Vid Grosek

Expertise

Active Directory Security

Q: What is a Kerberoasting attack?

Kerberoasting is an Active Directory attack where an attacker requests TGS tickets for service accounts (accounts with SPNs). The ticket is encrypted with the service account's password, which the attacker then cracks offline. Service accounts often have weak passwords and high privileges, making this attack extremely effective.

Q: How does an NTLM relay attack work?

An NTLM relay attack works by intercepting a user's NTLM authentication and forwarding it to a legitimate server. The server believes the original user is authenticating. The attack is possible when SMB signing is disabled, LLMNR/NBT-NS is enabled, or IPv6 is unmanaged.

Q: How long does it take to compromise Active Directory?

In a typical company, it takes 2-4 hours from initial access to full domain compromise. The path typically involves BloodHound enumeration, Kerberoasting to obtain a service account, lateral movement, and finally DCSync to extract all password hashes.

Q: What are ADCS (Active Directory Certificate Services) attacks?

ADCS attacks exploit misconfigured certificate templates in Active Directory.
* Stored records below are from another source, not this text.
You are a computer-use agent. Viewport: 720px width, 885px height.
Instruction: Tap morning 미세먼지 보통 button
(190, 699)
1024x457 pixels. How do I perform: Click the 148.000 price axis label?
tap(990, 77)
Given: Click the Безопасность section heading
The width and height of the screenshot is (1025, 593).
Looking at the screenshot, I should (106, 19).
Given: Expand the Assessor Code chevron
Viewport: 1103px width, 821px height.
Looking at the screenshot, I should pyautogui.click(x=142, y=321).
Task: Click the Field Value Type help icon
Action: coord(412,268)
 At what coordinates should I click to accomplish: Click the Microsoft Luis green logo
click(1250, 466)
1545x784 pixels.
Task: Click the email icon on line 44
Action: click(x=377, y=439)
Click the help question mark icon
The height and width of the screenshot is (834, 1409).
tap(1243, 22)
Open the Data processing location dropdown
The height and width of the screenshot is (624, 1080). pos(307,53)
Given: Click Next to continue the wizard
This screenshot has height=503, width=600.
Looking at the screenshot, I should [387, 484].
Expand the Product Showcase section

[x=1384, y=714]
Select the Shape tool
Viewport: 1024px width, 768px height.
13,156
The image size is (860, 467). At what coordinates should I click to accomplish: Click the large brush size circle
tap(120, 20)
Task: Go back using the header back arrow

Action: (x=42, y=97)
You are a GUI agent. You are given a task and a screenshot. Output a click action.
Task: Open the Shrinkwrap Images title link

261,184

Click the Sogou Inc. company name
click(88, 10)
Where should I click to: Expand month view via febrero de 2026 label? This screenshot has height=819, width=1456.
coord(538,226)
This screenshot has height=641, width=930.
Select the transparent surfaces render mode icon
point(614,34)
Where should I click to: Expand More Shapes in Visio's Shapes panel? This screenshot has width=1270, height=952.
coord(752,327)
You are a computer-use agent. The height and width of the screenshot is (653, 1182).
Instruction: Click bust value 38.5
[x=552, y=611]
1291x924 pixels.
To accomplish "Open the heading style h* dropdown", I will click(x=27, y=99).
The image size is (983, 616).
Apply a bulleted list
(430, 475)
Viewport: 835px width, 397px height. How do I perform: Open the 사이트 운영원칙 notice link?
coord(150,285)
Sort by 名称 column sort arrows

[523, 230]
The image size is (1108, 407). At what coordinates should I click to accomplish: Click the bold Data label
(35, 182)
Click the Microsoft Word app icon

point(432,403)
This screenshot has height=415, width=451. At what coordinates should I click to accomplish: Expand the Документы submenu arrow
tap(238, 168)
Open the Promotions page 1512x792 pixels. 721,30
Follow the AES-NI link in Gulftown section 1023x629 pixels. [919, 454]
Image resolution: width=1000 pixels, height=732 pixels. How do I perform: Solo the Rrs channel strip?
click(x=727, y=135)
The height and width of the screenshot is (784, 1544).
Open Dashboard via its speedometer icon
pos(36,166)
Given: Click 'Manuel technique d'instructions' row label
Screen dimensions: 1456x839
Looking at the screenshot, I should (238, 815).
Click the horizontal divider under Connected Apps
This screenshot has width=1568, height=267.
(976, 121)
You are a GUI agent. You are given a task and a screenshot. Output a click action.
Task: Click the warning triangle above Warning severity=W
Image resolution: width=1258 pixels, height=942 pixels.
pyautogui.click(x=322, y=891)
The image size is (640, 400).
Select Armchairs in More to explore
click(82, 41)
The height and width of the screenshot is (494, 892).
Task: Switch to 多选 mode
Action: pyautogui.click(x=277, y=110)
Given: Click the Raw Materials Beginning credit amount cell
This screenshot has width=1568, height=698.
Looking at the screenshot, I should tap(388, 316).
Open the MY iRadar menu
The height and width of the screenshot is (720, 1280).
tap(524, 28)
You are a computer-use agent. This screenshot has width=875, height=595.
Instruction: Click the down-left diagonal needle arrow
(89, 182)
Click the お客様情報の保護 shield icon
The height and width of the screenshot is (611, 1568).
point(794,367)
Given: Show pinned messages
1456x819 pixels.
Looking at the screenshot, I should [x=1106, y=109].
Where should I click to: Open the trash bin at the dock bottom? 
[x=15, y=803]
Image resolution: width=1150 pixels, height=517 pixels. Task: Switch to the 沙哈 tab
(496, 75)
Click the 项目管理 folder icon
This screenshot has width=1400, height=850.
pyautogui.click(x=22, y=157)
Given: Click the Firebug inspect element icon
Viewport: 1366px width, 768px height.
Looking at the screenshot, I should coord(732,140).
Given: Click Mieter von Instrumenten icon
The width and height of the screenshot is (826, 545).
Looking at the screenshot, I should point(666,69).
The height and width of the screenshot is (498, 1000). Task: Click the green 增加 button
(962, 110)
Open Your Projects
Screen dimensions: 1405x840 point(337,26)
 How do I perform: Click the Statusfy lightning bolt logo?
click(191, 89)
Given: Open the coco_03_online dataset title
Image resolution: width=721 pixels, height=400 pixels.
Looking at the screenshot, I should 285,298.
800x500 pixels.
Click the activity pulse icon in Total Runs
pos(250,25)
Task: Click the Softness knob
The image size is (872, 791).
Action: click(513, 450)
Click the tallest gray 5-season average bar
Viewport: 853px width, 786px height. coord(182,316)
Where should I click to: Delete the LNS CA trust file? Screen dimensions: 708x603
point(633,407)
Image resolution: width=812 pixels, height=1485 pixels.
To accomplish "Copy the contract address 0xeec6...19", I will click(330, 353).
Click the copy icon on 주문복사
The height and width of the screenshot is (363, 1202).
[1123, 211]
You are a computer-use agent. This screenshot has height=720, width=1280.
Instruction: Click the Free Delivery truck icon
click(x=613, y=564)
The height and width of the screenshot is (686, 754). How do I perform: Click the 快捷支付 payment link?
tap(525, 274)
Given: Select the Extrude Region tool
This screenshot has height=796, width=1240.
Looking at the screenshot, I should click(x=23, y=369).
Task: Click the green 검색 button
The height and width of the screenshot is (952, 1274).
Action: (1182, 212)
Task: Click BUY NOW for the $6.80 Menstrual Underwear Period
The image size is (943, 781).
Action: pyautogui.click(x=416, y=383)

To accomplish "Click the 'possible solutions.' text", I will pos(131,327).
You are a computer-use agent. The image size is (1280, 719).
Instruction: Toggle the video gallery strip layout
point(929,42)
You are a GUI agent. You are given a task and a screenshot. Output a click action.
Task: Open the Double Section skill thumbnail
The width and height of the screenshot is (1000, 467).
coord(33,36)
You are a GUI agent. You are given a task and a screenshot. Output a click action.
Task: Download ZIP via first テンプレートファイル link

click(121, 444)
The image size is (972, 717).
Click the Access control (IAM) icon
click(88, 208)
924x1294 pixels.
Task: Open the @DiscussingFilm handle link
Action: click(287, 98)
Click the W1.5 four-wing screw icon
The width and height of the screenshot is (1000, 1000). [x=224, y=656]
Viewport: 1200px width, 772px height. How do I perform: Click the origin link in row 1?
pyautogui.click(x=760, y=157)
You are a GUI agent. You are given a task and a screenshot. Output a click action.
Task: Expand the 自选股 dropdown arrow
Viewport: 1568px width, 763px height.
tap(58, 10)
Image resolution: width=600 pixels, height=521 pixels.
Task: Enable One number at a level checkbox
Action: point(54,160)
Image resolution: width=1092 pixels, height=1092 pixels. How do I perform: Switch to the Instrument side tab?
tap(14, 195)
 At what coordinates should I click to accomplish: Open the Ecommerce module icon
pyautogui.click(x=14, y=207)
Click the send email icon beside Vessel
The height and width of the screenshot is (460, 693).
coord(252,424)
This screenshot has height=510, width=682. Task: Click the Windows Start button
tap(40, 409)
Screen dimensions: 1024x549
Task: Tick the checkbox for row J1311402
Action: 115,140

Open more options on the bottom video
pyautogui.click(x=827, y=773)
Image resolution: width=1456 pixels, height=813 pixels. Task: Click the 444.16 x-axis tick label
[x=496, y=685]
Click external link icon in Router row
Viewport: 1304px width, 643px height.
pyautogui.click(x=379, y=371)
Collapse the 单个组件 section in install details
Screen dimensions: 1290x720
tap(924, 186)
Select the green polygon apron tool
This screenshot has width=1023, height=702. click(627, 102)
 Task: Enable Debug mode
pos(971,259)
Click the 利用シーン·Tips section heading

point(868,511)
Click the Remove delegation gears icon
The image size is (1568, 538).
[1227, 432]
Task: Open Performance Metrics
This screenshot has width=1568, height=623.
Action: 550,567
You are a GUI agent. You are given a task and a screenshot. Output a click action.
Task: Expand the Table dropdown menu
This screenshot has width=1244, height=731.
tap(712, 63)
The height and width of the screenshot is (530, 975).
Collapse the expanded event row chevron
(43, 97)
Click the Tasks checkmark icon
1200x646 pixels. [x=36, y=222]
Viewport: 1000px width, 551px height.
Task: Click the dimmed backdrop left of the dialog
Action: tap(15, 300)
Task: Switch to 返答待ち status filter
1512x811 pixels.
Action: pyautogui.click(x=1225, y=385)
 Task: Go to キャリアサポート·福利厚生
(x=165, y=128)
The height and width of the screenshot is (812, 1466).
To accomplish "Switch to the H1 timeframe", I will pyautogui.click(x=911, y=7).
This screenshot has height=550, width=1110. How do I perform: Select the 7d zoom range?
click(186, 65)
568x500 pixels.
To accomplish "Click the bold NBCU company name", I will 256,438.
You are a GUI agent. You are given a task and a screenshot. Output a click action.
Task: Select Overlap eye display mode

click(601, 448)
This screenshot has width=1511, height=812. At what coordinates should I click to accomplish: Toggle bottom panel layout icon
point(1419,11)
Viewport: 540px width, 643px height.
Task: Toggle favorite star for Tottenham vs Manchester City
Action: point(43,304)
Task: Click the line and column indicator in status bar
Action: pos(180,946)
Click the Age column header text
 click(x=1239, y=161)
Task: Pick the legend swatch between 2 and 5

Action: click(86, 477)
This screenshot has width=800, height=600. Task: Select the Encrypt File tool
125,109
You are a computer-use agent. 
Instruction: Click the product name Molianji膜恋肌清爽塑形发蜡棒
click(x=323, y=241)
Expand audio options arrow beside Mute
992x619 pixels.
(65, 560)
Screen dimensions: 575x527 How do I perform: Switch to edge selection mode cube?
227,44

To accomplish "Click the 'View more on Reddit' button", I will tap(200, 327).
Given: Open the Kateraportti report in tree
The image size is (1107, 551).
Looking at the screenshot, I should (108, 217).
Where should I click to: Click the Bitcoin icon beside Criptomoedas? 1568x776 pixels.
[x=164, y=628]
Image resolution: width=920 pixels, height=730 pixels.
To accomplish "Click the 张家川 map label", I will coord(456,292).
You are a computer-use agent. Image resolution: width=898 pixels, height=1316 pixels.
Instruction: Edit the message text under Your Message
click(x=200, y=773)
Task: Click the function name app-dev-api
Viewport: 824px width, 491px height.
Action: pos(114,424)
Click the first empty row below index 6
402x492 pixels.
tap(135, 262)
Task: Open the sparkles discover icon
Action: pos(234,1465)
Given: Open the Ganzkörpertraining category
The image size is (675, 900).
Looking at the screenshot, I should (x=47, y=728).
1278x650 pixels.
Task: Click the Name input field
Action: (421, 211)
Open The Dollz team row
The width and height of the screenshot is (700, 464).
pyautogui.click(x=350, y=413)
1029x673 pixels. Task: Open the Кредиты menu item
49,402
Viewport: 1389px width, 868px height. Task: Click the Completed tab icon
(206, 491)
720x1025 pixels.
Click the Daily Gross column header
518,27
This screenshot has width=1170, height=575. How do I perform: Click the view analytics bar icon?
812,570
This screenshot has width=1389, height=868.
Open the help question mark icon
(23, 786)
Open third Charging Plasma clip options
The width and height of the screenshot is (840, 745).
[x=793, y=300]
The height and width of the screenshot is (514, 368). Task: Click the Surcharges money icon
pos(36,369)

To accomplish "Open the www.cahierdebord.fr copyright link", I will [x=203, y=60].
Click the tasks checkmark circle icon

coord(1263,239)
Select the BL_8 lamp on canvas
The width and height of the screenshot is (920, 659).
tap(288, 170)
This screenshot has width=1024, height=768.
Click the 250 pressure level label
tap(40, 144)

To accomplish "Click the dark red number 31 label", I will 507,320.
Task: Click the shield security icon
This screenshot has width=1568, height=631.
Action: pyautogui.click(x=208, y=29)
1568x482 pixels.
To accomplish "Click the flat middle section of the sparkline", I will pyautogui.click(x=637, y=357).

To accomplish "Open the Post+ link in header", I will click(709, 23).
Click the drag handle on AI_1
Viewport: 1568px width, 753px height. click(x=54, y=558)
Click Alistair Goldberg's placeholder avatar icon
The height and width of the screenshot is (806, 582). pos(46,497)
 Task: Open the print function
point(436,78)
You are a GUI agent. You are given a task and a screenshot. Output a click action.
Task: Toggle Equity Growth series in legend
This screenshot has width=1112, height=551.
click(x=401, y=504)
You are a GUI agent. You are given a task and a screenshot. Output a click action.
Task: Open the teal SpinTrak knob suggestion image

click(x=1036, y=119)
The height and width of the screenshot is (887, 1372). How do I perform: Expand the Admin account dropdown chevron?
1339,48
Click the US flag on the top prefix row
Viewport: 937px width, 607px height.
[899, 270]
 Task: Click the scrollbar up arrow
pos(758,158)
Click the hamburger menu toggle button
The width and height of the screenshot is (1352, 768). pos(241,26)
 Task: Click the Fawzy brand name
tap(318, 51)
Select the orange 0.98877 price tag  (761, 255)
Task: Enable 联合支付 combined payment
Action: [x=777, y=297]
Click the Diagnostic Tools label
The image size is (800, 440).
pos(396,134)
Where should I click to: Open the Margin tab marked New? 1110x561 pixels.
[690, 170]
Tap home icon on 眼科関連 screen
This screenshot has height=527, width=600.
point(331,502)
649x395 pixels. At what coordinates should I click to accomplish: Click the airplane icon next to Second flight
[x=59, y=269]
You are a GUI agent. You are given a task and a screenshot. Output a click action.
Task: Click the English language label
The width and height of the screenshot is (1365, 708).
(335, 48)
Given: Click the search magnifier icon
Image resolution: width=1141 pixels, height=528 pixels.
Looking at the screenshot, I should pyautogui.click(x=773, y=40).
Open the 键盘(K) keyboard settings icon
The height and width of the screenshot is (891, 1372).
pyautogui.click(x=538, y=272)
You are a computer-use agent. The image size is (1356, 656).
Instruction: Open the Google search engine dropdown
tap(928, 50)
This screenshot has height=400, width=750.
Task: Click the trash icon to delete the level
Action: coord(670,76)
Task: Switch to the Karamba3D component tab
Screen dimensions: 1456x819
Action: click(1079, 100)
The most common vulnerabilities (ESC1-ESC8) allow an attacker to issue certificates for any user, including Domain Admins. Certificates remain valid for years, even if the password is changed.

Q: How to protect Active Directory from attacks?

Key protections include: Tiered Administration Model for separating admin accounts, LAPS for unique local passwords, Protected Users group for additional privileged account protection, Credential Guard for LSASS isolation, disabling NTLM, enabling SMB signing, and using gMSA for service accounts.

Attacks I see in 90% of Slovenian companies. From initial access to Domain Admin in hours.

Active Directory is the backbone of most corporate networks - and the most common path to complete compromise. In my tests, I see the same misconfigurations in 90% of Slovenian companies. Mistakes that allow an attacker to go from regular user to complete control in hours.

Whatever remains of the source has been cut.